DETAILED DESCRIPTION OF THE INVENTION
Referring to the drawings, wherein the showings are for the purpose
of illustrating the preferred embodiment of the invention only and
not for the purpose of limiting same, FIG. 1 shows a suspension
damper system 10 which includes a damper in the form of a strut 12
and comprises a cylinder portion 11 of strut 12 longitudinally
extending about longitudinal axis A. Extending along longitudinal
axis A from a proximal end 13 through strut 12 is a damper or
piston rod 14. Piston rod 14 extends through an annular opening 15
in the frame of the vehicle 16 and is retained therein by a
fastener 17. Extending through annular opening 15 is a rubber
bushing 21 and a complementary rubber bushing 22 sandwiched between
first and second portions of a rate cup 23 and 24. A washer 25 is
also interposed between second rate cup portion 24 and fastener 17.
Piston rod 14 carries an electrode pin 26 surrounded by an
insulating sheath 27. Pin 26 has a preferred diameter of about 1.00
millimeter and serves to electrically connect an electrically
actuable member (not shown) within strut 12 to adjust the ride
characteristics of strut 12. Piston rod 14 is comprised of an
electrically conductible material which services as a ground path
for an electrical connector 31 to the electrically actuable member
(not shown). The electrically actuable member located within strut
12 is controlled by an electrically adjustable valve, solenoid or
coil to charge magnetorleological fluid, each of which acts to
prevent (or allow) movement of a piston with strut 12. It will be
appreciated that such a damper or strut assembly is well known in
the art. As such, particular strut assemblies will not be described
in detail. The present invention can be used with any number of
damper assemblies requiring electrical connection thereto.
Electrical connector 31 is overmolded onto two power or
electrically conducting terminals, sonically welded terminal
assembly 32 which provides power and a male ground terminal 33.
Electrical connector body 31 is molded at a 90.degree. angle to
reduce the overall height. This makes it ideal for limited
clearance applications of the present invention. The housing of
electrical connector 31 includes a first longitudinally extending
portion 34 and a second orthogonally extending portion 35 that are
joined together by a third elbow portion 36. Longitudinally
extending portion 34 includes an interior cavity 37, defined by an
interior surface wall 41, which connects to piston rod 14.

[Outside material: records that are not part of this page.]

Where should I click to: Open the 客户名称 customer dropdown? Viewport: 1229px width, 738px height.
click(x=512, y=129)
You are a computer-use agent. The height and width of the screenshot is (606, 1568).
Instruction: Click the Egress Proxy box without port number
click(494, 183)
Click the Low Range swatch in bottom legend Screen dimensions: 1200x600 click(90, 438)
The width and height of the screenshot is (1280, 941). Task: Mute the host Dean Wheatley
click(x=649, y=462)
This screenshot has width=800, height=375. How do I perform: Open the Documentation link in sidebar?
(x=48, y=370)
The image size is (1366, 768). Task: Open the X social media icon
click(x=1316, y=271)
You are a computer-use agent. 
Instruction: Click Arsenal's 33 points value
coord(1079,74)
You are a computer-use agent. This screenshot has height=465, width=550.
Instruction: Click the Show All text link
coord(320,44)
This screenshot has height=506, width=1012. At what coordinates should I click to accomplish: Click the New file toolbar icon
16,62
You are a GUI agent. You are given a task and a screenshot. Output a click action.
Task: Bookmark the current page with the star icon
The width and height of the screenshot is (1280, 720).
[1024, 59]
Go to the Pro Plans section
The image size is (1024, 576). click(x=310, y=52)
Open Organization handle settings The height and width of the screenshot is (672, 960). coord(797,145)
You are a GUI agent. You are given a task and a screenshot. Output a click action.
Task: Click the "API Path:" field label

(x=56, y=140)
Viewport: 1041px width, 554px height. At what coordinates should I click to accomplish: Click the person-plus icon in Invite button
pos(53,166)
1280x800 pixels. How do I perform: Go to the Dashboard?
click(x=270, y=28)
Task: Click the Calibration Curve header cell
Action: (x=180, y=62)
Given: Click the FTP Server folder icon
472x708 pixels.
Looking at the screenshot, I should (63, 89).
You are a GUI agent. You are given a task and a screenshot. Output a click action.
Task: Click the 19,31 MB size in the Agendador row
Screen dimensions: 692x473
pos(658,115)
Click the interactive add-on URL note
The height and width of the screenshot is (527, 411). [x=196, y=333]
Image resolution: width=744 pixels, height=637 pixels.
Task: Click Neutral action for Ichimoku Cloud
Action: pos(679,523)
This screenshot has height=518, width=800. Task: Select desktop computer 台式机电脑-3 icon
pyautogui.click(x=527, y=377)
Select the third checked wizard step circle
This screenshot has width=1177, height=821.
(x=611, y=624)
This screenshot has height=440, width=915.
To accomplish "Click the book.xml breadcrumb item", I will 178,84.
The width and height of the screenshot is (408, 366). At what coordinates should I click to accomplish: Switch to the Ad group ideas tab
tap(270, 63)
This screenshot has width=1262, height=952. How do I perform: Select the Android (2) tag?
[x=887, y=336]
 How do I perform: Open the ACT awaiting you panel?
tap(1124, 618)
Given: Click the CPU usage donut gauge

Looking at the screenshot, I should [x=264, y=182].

Orthogonally extending portion 35 includes an interior portion 42
which mates with a harness connector assembly 43, which is
connected to a vehicle electrical system. Harness connector
assembly 43 is attached to electrical connector 31 in a
conventional manner.
Sonically welded terminal assembly 32 is best seen in FIGS. 4A
through 4C. A barrel power terminal 44 is seen in FIG. 4A. Power
terminal 44 includes a female barrel end 45 and a wire insulation
end 46. The insulation end 46 of the barrel power terminal 44 is
sonically welded to an unplated end 47 of a male blade 51.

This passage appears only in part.